### Dataset extract

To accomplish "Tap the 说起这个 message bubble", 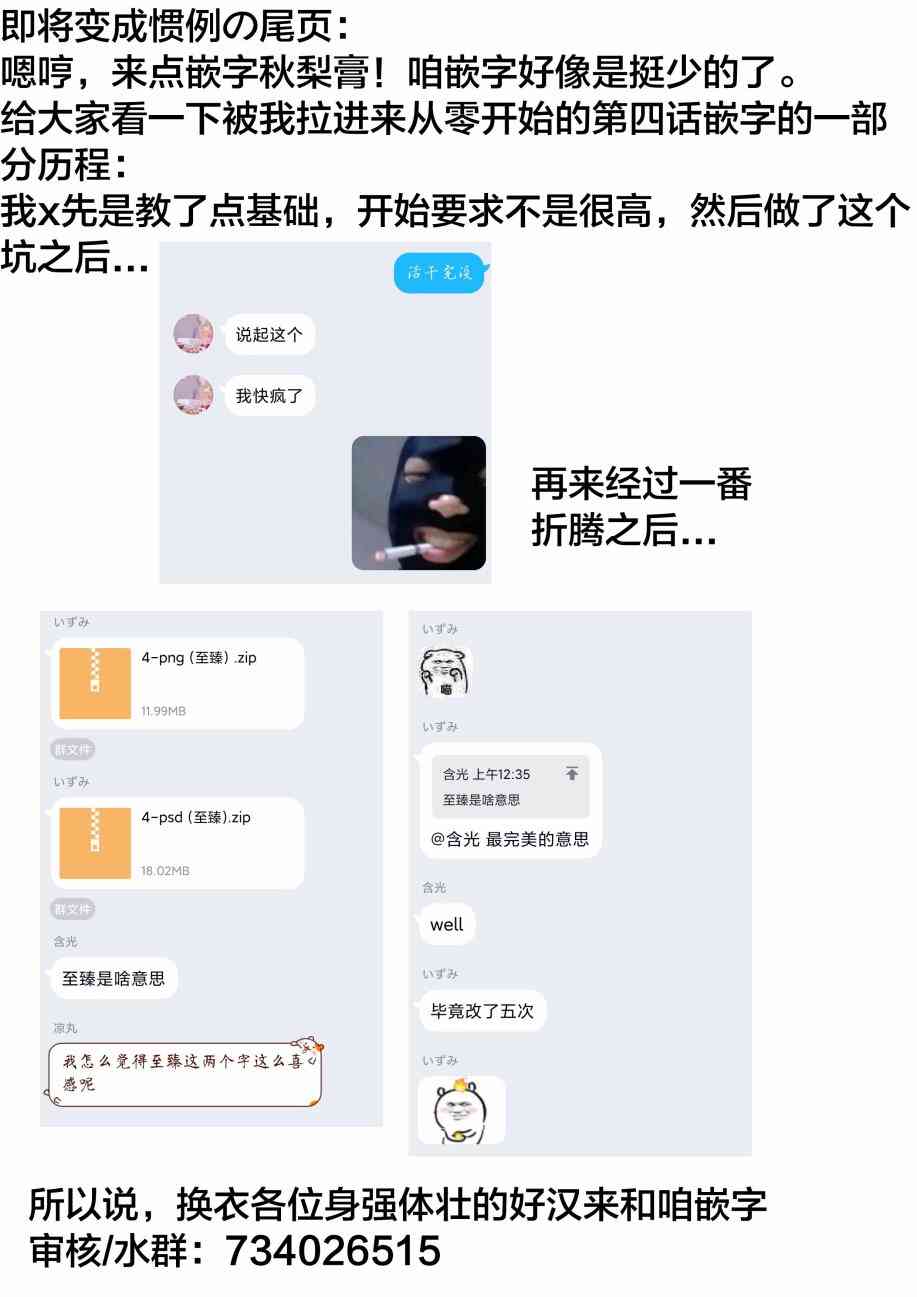I will pyautogui.click(x=269, y=335).
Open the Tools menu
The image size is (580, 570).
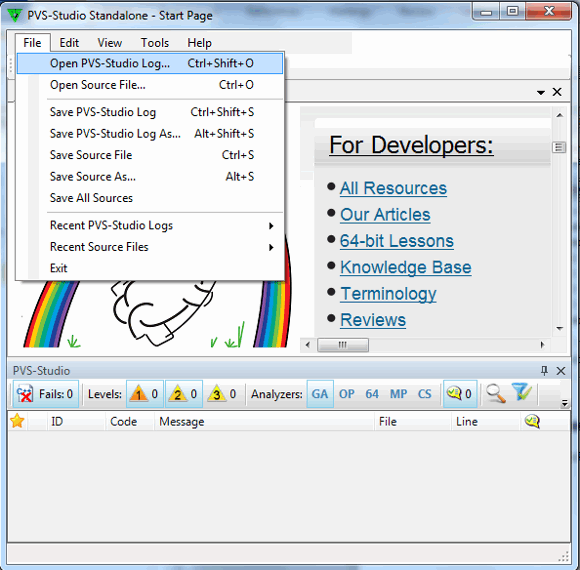pos(155,43)
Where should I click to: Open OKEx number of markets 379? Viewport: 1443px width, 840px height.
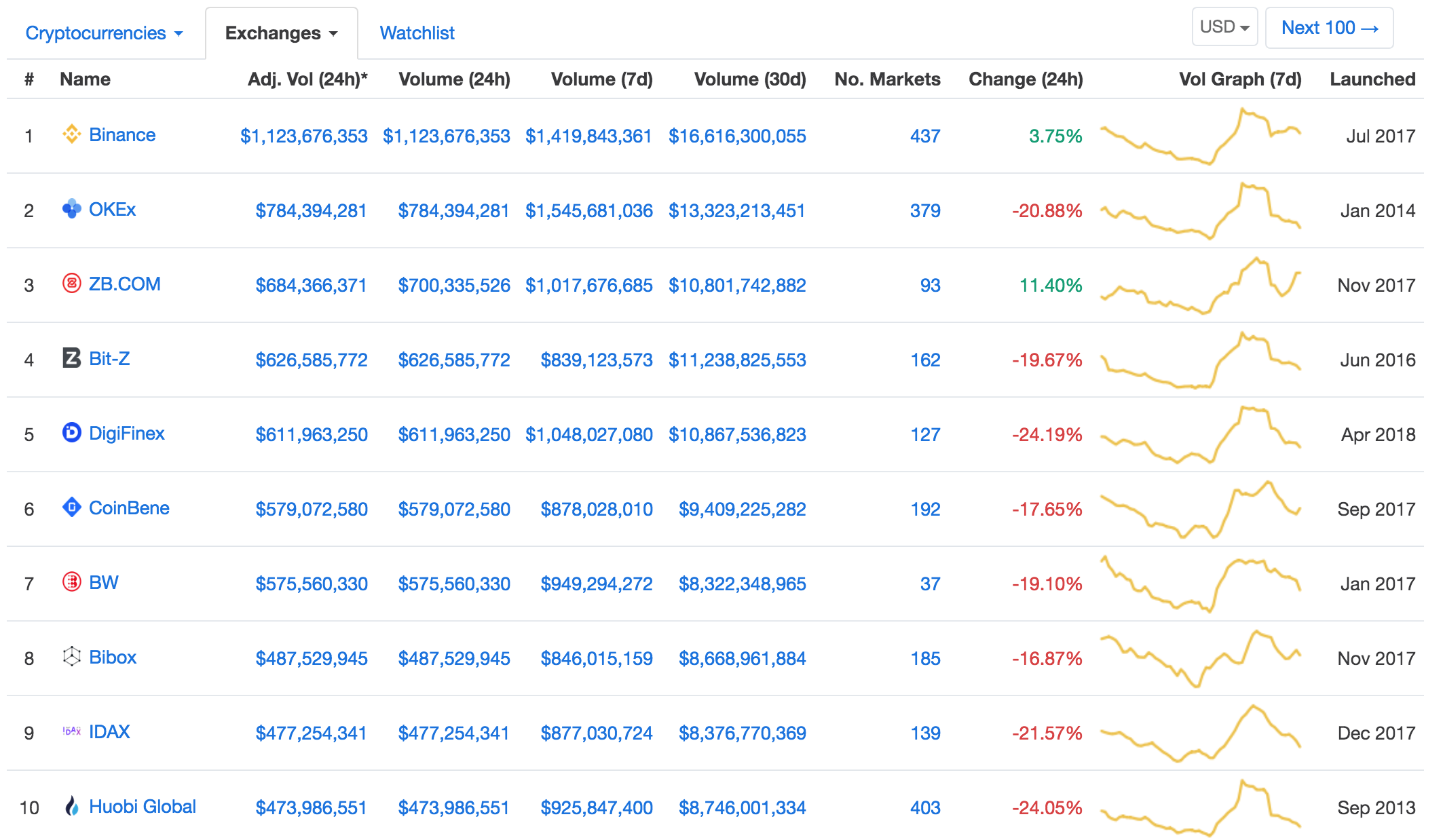(x=925, y=211)
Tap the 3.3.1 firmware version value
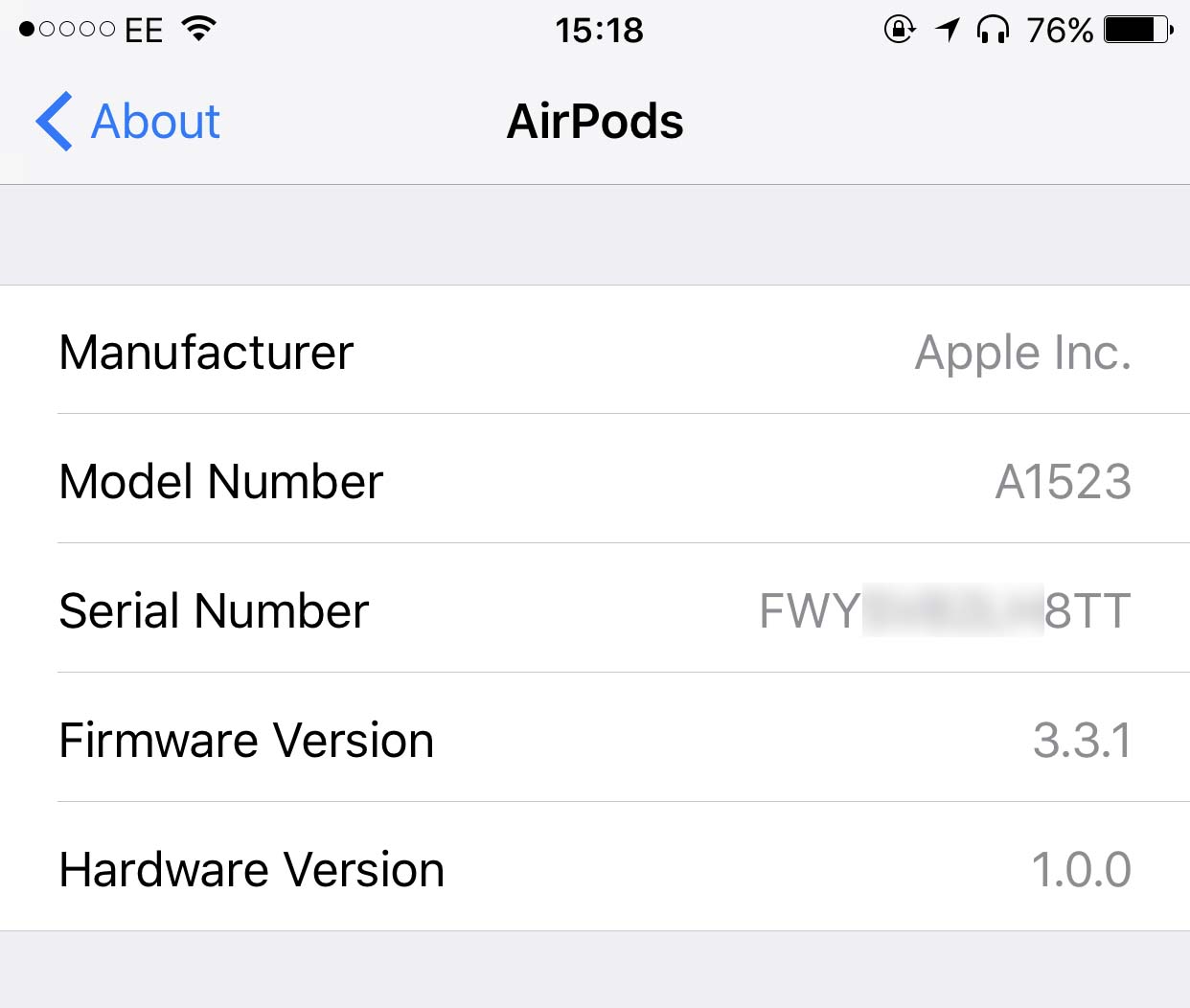This screenshot has height=1008, width=1190. 1082,740
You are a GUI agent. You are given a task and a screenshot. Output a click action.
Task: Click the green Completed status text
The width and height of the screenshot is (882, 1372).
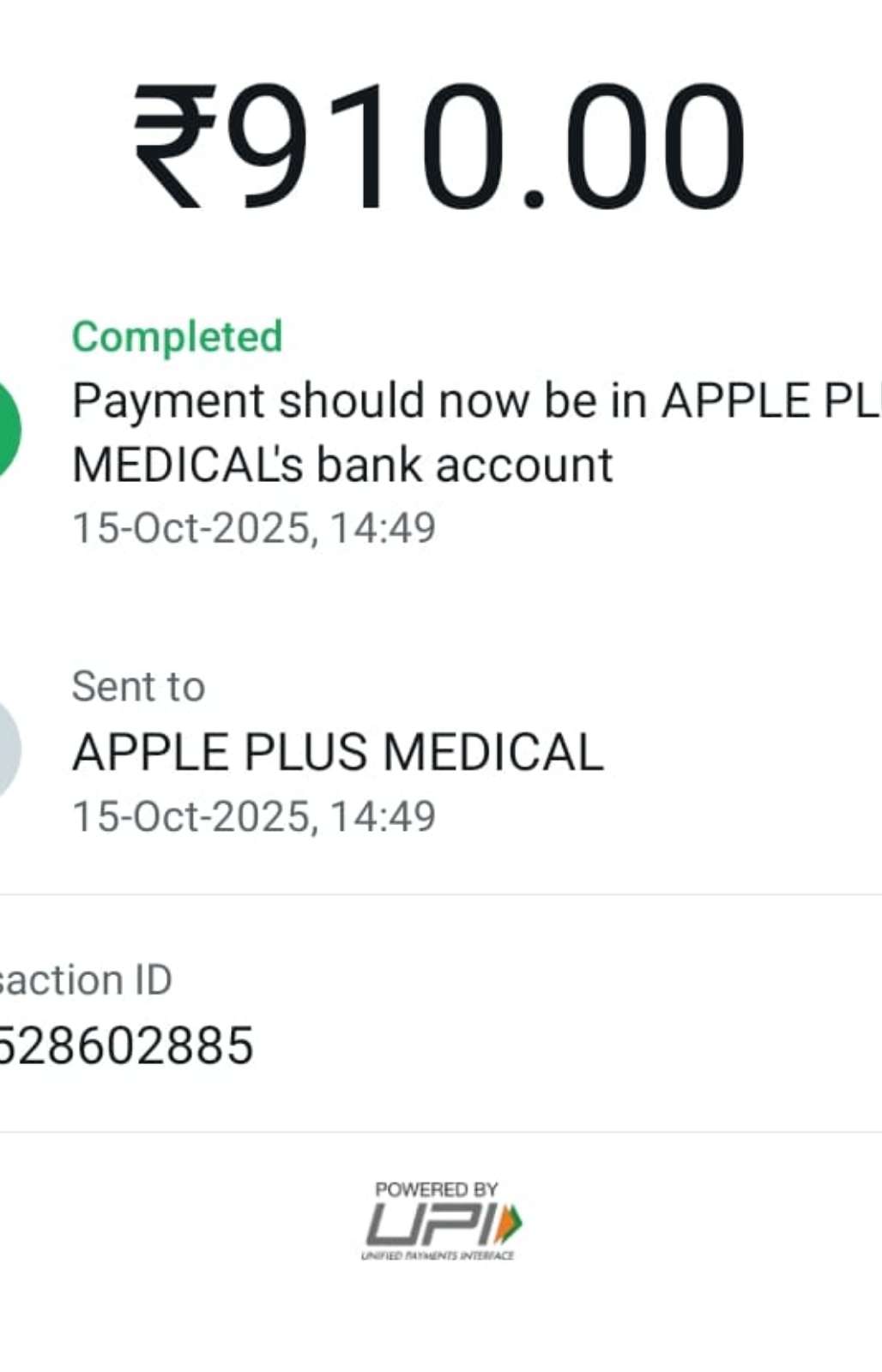click(177, 336)
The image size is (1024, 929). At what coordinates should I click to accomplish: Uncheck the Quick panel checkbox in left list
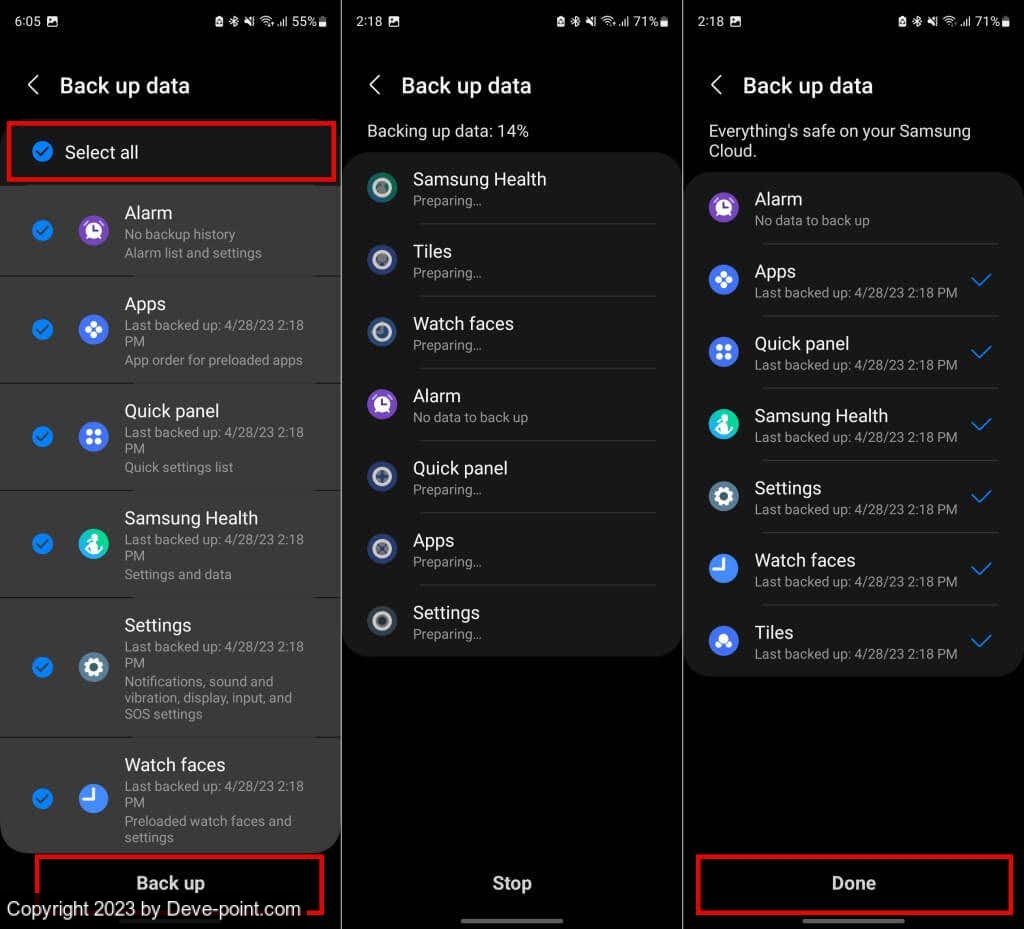(42, 436)
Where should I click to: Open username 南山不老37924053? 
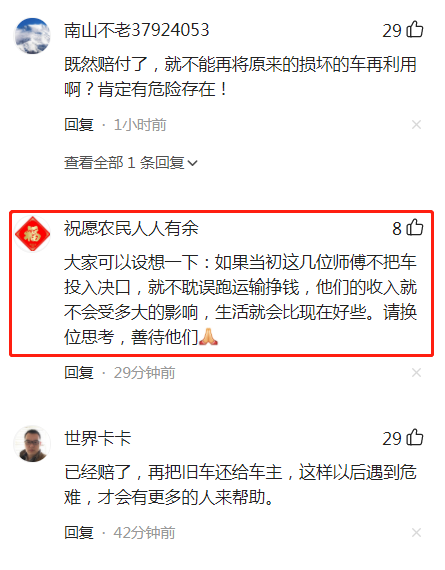pyautogui.click(x=137, y=30)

### What needs to be done
The lines to be quoted run from the line containing "Open the Tools menu" through the end of the entries above, both included; quote them exactly and leave out any pictures.

### Problem solution
Open the Tools menu
The image size is (580, 570).
pos(155,43)
Where should I click to: Open OKEx number of markets 379? Viewport: 1443px width, 840px height.
(x=925, y=211)
Tap the 3.3.1 firmware version value
This screenshot has height=1008, width=1190. 1082,740
You are a GUI agent. You are given a task and a screenshot. Output a click action.
Task: Click the green Completed status text
The width and height of the screenshot is (882, 1372).
click(177, 336)
The image size is (1024, 929). At what coordinates should I click to accomplish: Uncheck the Quick panel checkbox in left list
(42, 436)
Where should I click to: Open username 南山不老37924053? 
pyautogui.click(x=137, y=30)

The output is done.